Fabio Federici

CEO, Coinalytics

One would be hard-pressed to find a more thoroughly international phenomenon than the borderless nature of Bitcoin, so it is fitting that it also attracts people for whom internationalism is not only a core value, but a mark of their personal identity. Meaning people like Fabio Federici, he of the musical-sounding name, who took a hot idea in hand to create a Bitcoin-related company, and leveraging an international, multi-lingual background into a kind of personal melting pot that makes him truly a citizen of the world.

Federici, a 25-year-old wunderkind CEO of the Bitcoin blockchain intelligence company Coinalytics, was born in Switzerland to an Italian father and a Spanish mother.
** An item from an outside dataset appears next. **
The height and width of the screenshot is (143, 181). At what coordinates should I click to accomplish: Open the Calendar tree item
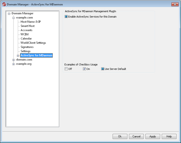coord(26,39)

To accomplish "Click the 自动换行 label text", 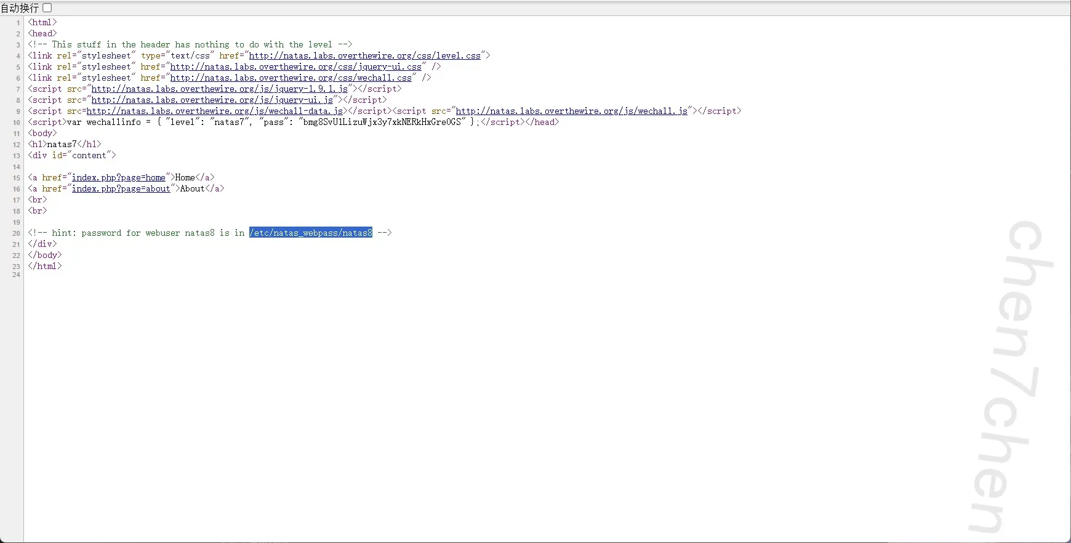I will point(20,7).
He earned an undergraduate degree in Germany, did graduate work in Spain and Switzerland, attended an entrepreneurship school in Belgium, won “Most Innovative Idea” honors at a German “start-up weekend,” and got a recent major round of funding from the U.S., where he launched “Coinalytics” in Palo Alto, smack in the American tech heartland, with co-founders James Edwards and Bill Gleim.

Not coincidentally, he writes and speaks fluent German, English, Spanish and Italian, with much more than a smattering of French thrown in for good measure.
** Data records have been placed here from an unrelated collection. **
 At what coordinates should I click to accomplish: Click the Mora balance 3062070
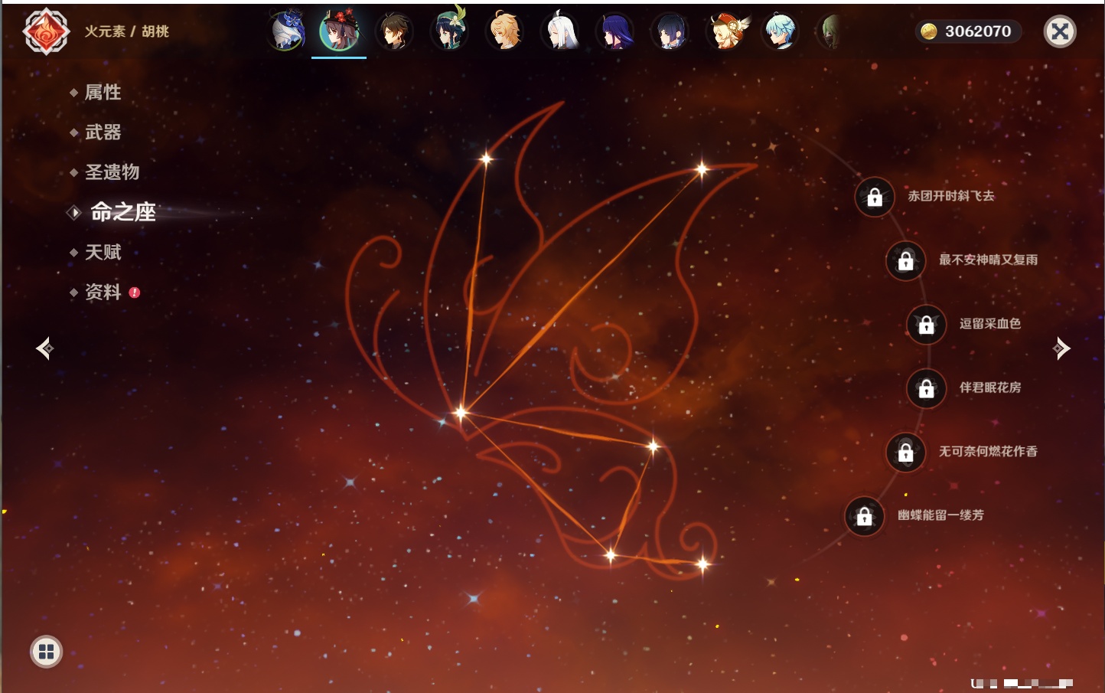(x=968, y=31)
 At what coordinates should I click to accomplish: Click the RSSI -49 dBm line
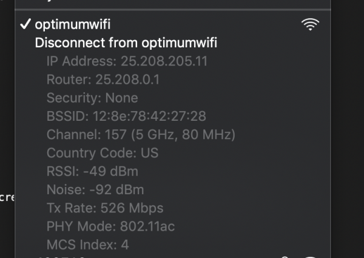(x=92, y=171)
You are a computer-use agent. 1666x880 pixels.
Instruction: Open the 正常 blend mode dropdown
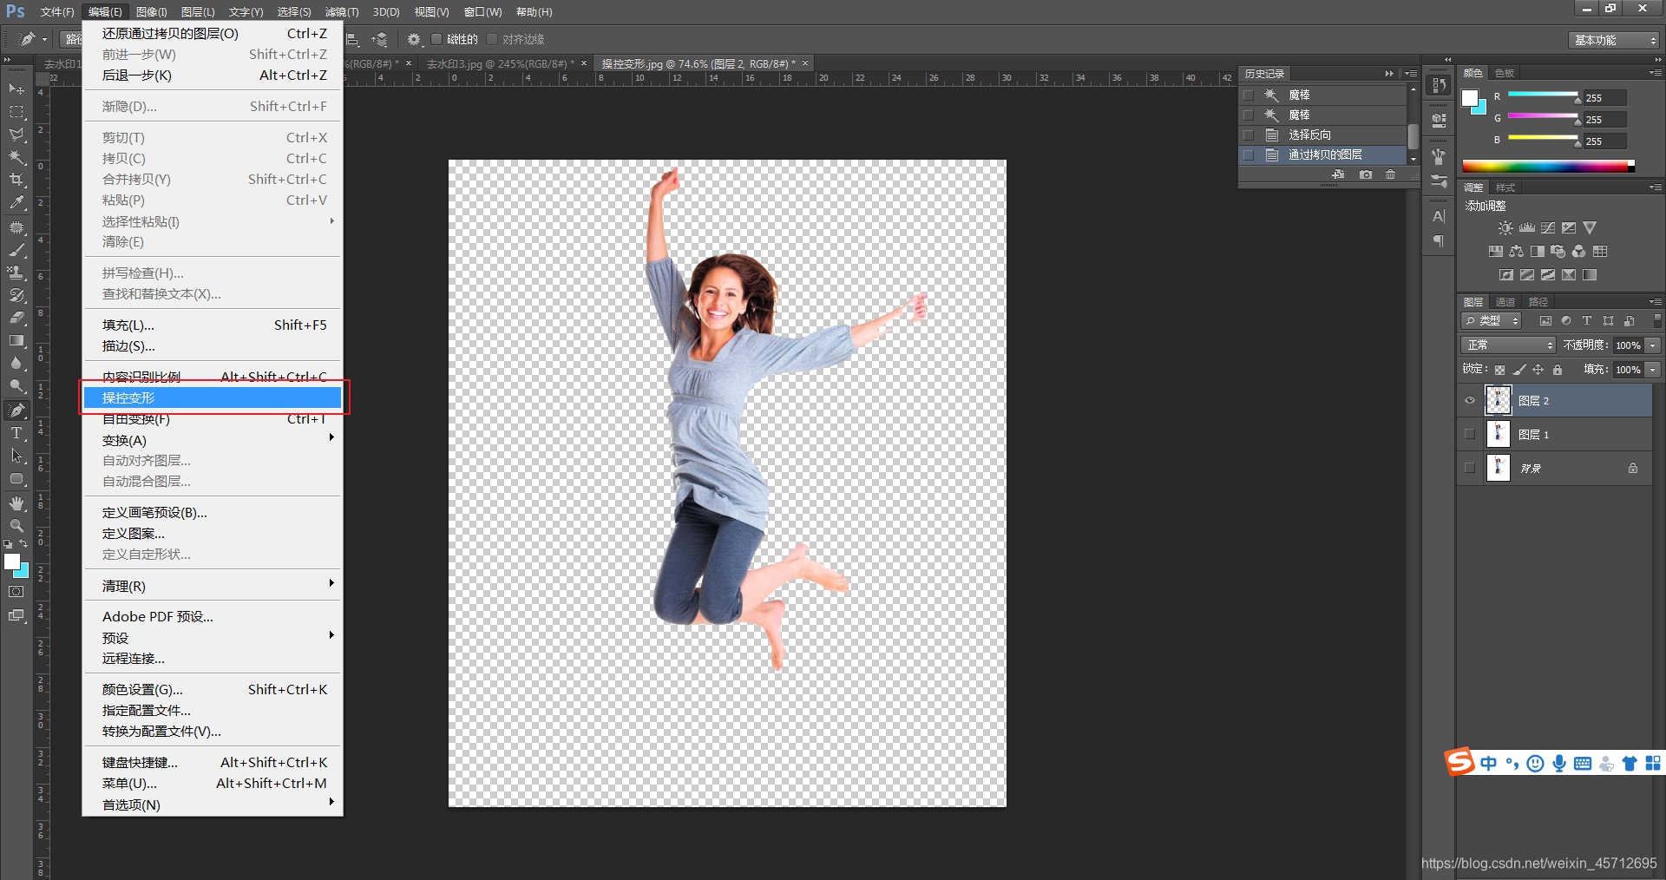[x=1508, y=345]
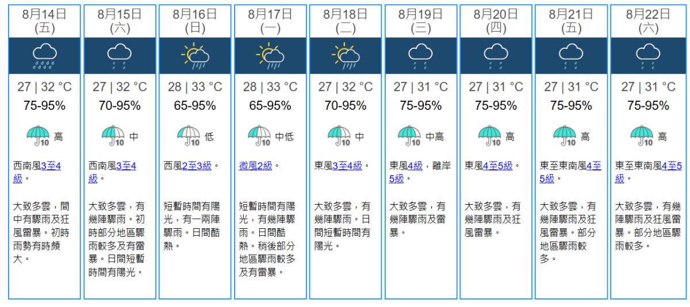Click the 28 | 33 °C temperature for August 16
This screenshot has height=307, width=690.
194,87
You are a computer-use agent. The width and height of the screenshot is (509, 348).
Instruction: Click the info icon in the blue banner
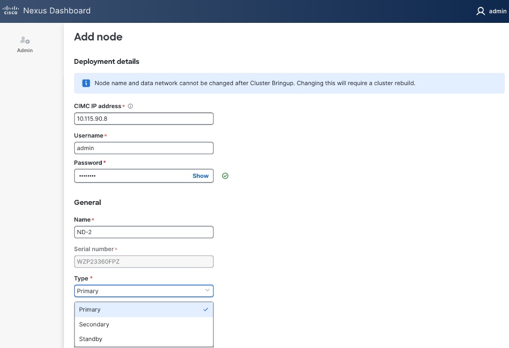(86, 83)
One other language in which he shows exceptional facility: Bitcoin, and all the specialized engineering vocabulary that it requires as Federici goes about his self-appointed task of helping it change the world.

“We’re entering a new paradigm with Bitcoin as the world’s first open financial network,” he says. “It’s very exciting to be part of this growing industry, and to be able to play a role in something I think will become as big a thing as the Internet itself.”

Federici plans to use the multiple tools of Coinalytics to “analyze transactions so that people can better understand what’s happening on the blockchain.” Despite the transparency of Bitcoin transactions on the public ledger, the parties behind them remain pseudonymous. Coinalytics analyzes data on those transactions for a variety of purposes, the most basic one being to detect potential risks, such as money laundering and problems in compliance with reporting requirements among various nations. Additional applications include providing clients with business and operational intelligence.

“What we do requires a very robust infrastructure combined with machine learning to better capture metadata about each transaction,” Federici says. “As we continue to build that out, we are able to derive more and more intelligence that leads to actionable insights. We’re helping companies do business globally in a way that leaves them less naked and vulnerable in the marketplace.”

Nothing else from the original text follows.